▶ **Exercise goal**
A faithful transcription of all the data is required.

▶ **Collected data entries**
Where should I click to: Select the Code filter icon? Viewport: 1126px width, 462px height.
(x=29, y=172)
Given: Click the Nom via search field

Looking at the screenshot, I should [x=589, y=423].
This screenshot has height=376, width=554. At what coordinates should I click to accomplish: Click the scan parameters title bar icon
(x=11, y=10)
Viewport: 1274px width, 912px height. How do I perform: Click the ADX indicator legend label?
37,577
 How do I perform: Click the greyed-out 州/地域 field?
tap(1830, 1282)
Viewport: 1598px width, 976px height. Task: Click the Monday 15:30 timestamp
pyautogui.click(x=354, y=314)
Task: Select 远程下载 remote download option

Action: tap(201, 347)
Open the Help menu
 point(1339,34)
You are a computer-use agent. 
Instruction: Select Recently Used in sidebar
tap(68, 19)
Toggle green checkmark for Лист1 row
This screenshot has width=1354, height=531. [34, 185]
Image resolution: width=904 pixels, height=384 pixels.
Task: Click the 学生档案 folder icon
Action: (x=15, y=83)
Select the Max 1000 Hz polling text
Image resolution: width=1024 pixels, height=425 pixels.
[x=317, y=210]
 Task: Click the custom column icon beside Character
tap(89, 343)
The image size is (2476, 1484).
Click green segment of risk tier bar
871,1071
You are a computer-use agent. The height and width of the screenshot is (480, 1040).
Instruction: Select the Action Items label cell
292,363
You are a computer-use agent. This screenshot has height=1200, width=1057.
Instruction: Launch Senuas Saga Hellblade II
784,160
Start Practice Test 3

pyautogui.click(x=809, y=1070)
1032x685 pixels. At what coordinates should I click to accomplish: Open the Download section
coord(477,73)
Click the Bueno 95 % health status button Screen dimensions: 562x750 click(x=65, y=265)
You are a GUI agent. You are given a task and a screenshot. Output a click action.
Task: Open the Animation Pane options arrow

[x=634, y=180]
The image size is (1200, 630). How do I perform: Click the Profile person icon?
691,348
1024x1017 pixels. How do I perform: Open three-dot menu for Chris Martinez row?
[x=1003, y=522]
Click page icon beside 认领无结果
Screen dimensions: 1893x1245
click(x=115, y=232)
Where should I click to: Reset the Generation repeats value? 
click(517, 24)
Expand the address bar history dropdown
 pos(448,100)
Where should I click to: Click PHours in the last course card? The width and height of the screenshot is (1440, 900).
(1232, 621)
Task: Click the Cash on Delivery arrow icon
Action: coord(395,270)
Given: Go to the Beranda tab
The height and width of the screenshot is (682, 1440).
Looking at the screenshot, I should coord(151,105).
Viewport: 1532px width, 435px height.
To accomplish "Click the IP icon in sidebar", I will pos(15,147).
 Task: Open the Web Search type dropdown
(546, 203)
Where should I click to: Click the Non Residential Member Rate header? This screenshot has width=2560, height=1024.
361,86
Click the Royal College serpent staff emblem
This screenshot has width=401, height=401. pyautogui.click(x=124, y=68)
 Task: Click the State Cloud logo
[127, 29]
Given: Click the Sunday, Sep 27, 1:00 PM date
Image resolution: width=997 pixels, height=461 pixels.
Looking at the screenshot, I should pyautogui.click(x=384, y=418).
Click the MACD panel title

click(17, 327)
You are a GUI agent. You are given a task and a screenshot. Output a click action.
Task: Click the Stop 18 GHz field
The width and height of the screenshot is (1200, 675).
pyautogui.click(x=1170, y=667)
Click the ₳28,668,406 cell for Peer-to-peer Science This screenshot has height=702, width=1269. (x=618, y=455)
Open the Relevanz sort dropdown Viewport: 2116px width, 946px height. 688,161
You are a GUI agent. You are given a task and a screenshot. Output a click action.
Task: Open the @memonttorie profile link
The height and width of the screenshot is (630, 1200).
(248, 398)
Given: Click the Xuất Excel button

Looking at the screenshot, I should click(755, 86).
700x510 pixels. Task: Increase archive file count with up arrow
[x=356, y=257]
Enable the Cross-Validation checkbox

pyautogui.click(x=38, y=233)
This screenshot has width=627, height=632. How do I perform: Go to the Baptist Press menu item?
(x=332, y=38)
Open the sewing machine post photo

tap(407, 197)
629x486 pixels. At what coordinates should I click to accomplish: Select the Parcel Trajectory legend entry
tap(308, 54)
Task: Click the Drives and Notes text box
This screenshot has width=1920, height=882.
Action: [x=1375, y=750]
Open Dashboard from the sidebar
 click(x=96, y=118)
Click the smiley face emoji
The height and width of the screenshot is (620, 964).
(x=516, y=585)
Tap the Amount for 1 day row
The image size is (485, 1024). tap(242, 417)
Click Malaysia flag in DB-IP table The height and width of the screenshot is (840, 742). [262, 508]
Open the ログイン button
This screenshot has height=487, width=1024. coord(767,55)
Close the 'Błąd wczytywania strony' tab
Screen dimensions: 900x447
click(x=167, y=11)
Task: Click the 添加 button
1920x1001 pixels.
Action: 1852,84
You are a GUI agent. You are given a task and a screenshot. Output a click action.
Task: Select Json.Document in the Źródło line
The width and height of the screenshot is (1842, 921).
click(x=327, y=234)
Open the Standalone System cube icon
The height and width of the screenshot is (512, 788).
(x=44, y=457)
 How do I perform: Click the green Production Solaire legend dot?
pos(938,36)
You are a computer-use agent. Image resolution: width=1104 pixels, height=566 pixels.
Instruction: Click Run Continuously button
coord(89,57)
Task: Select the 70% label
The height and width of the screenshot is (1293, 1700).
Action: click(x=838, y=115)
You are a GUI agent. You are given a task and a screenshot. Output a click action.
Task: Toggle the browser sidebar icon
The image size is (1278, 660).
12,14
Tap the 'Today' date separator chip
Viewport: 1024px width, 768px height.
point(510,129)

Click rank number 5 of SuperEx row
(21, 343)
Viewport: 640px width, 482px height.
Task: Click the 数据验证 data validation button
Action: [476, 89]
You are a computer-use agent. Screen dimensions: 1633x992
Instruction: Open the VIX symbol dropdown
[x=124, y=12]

▶ **Written solution**
Where should I click to: Select the Code filter icon? Viewport: 1126px width, 462px height.
(x=29, y=172)
Given: Click the Nom via search field

Looking at the screenshot, I should [x=589, y=423].
This screenshot has height=376, width=554. At what coordinates should I click to accomplish: Click the scan parameters title bar icon
(x=11, y=10)
Viewport: 1274px width, 912px height. How do I perform: Click the ADX indicator legend label?
37,577
 How do I perform: Click the greyed-out 州/地域 field?
tap(1830, 1282)
Viewport: 1598px width, 976px height. Task: Click the Monday 15:30 timestamp
pyautogui.click(x=354, y=314)
Task: Select 远程下载 remote download option

Action: tap(201, 347)
Open the Help menu
 point(1339,34)
You are a computer-use agent. 
Instruction: Select Recently Used in sidebar
tap(68, 19)
Toggle green checkmark for Лист1 row
This screenshot has width=1354, height=531. [34, 185]
Image resolution: width=904 pixels, height=384 pixels.
Task: Click the 学生档案 folder icon
Action: (x=15, y=83)
Select the Max 1000 Hz polling text
Image resolution: width=1024 pixels, height=425 pixels.
[x=317, y=210]
 Task: Click the custom column icon beside Character
tap(89, 343)
The image size is (2476, 1484).
Click green segment of risk tier bar
871,1071
You are a computer-use agent. The height and width of the screenshot is (480, 1040).
Instruction: Select the Action Items label cell
292,363
You are a computer-use agent. This screenshot has height=1200, width=1057.
Instruction: Launch Senuas Saga Hellblade II
784,160
Start Practice Test 3

pyautogui.click(x=809, y=1070)
1032x685 pixels. At what coordinates should I click to accomplish: Open the Download section
coord(477,73)
Click the Bueno 95 % health status button Screen dimensions: 562x750 click(x=65, y=265)
You are a GUI agent. You are given a task and a screenshot. Output a click action.
Task: Open the Animation Pane options arrow

[x=634, y=180]
The image size is (1200, 630). How do I perform: Click the Profile person icon?
691,348
1024x1017 pixels. How do I perform: Open three-dot menu for Chris Martinez row?
[x=1003, y=522]
Click page icon beside 认领无结果
Screen dimensions: 1893x1245
click(x=115, y=232)
Where should I click to: Reset the Generation repeats value? 
click(517, 24)
Expand the address bar history dropdown
 pos(448,100)
Where should I click to: Click PHours in the last course card? The width and height of the screenshot is (1440, 900).
(1232, 621)
Task: Click the Cash on Delivery arrow icon
Action: coord(395,270)
Given: Go to the Beranda tab
The height and width of the screenshot is (682, 1440).
Looking at the screenshot, I should coord(151,105).
Viewport: 1532px width, 435px height.
To accomplish "Click the IP icon in sidebar", I will pos(15,147).
 Task: Open the Web Search type dropdown
(546, 203)
Where should I click to: Click the Non Residential Member Rate header? This screenshot has width=2560, height=1024.
361,86
Click the Royal College serpent staff emblem
This screenshot has width=401, height=401. pyautogui.click(x=124, y=68)
 Task: Click the State Cloud logo
[127, 29]
Given: Click the Sunday, Sep 27, 1:00 PM date
Image resolution: width=997 pixels, height=461 pixels.
Looking at the screenshot, I should pyautogui.click(x=384, y=418).
Click the MACD panel title

click(17, 327)
You are a GUI agent. You are given a task and a screenshot. Output a click action.
Task: Click the Stop 18 GHz field
The width and height of the screenshot is (1200, 675).
pyautogui.click(x=1170, y=667)
Click the ₳28,668,406 cell for Peer-to-peer Science This screenshot has height=702, width=1269. (x=618, y=455)
Open the Relevanz sort dropdown Viewport: 2116px width, 946px height. 688,161
You are a GUI agent. You are given a task and a screenshot. Output a click action.
Task: Open the @memonttorie profile link
The height and width of the screenshot is (630, 1200).
(248, 398)
Given: Click the Xuất Excel button

Looking at the screenshot, I should click(755, 86).
700x510 pixels. Task: Increase archive file count with up arrow
[x=356, y=257]
Enable the Cross-Validation checkbox

pyautogui.click(x=38, y=233)
This screenshot has width=627, height=632. How do I perform: Go to the Baptist Press menu item?
(x=332, y=38)
Open the sewing machine post photo

tap(407, 197)
629x486 pixels. At what coordinates should I click to accomplish: Select the Parcel Trajectory legend entry
tap(308, 54)
Task: Click the Drives and Notes text box
This screenshot has width=1920, height=882.
Action: [x=1375, y=750]
Open Dashboard from the sidebar
 click(x=96, y=118)
Click the smiley face emoji
The height and width of the screenshot is (620, 964).
(x=516, y=585)
Tap the Amount for 1 day row
The image size is (485, 1024). tap(242, 417)
Click Malaysia flag in DB-IP table The height and width of the screenshot is (840, 742). [262, 508]
Open the ログイン button
This screenshot has height=487, width=1024. coord(767,55)
Close the 'Błąd wczytywania strony' tab
Screen dimensions: 900x447
click(x=167, y=11)
Task: Click the 添加 button
1920x1001 pixels.
Action: 1852,84
You are a GUI agent. You are given a task and a screenshot. Output a click action.
Task: Select Json.Document in the Źródło line
The width and height of the screenshot is (1842, 921).
click(x=327, y=234)
Open the Standalone System cube icon
The height and width of the screenshot is (512, 788).
(x=44, y=457)
 How do I perform: Click the green Production Solaire legend dot?
pos(938,36)
You are a computer-use agent. Image resolution: width=1104 pixels, height=566 pixels.
Instruction: Click Run Continuously button
coord(89,57)
Task: Select the 70% label
The height and width of the screenshot is (1293, 1700).
Action: click(x=838, y=115)
You are a GUI agent. You are given a task and a screenshot. Output a click action.
Task: Toggle the browser sidebar icon
The image size is (1278, 660).
12,14
Tap the 'Today' date separator chip
Viewport: 1024px width, 768px height.
point(510,129)

Click rank number 5 of SuperEx row
(21, 343)
Viewport: 640px width, 482px height.
Task: Click the 数据验证 data validation button
Action: [476, 89]
You are a computer-use agent. Screen dimensions: 1633x992
Instruction: Open the VIX symbol dropdown
[x=124, y=12]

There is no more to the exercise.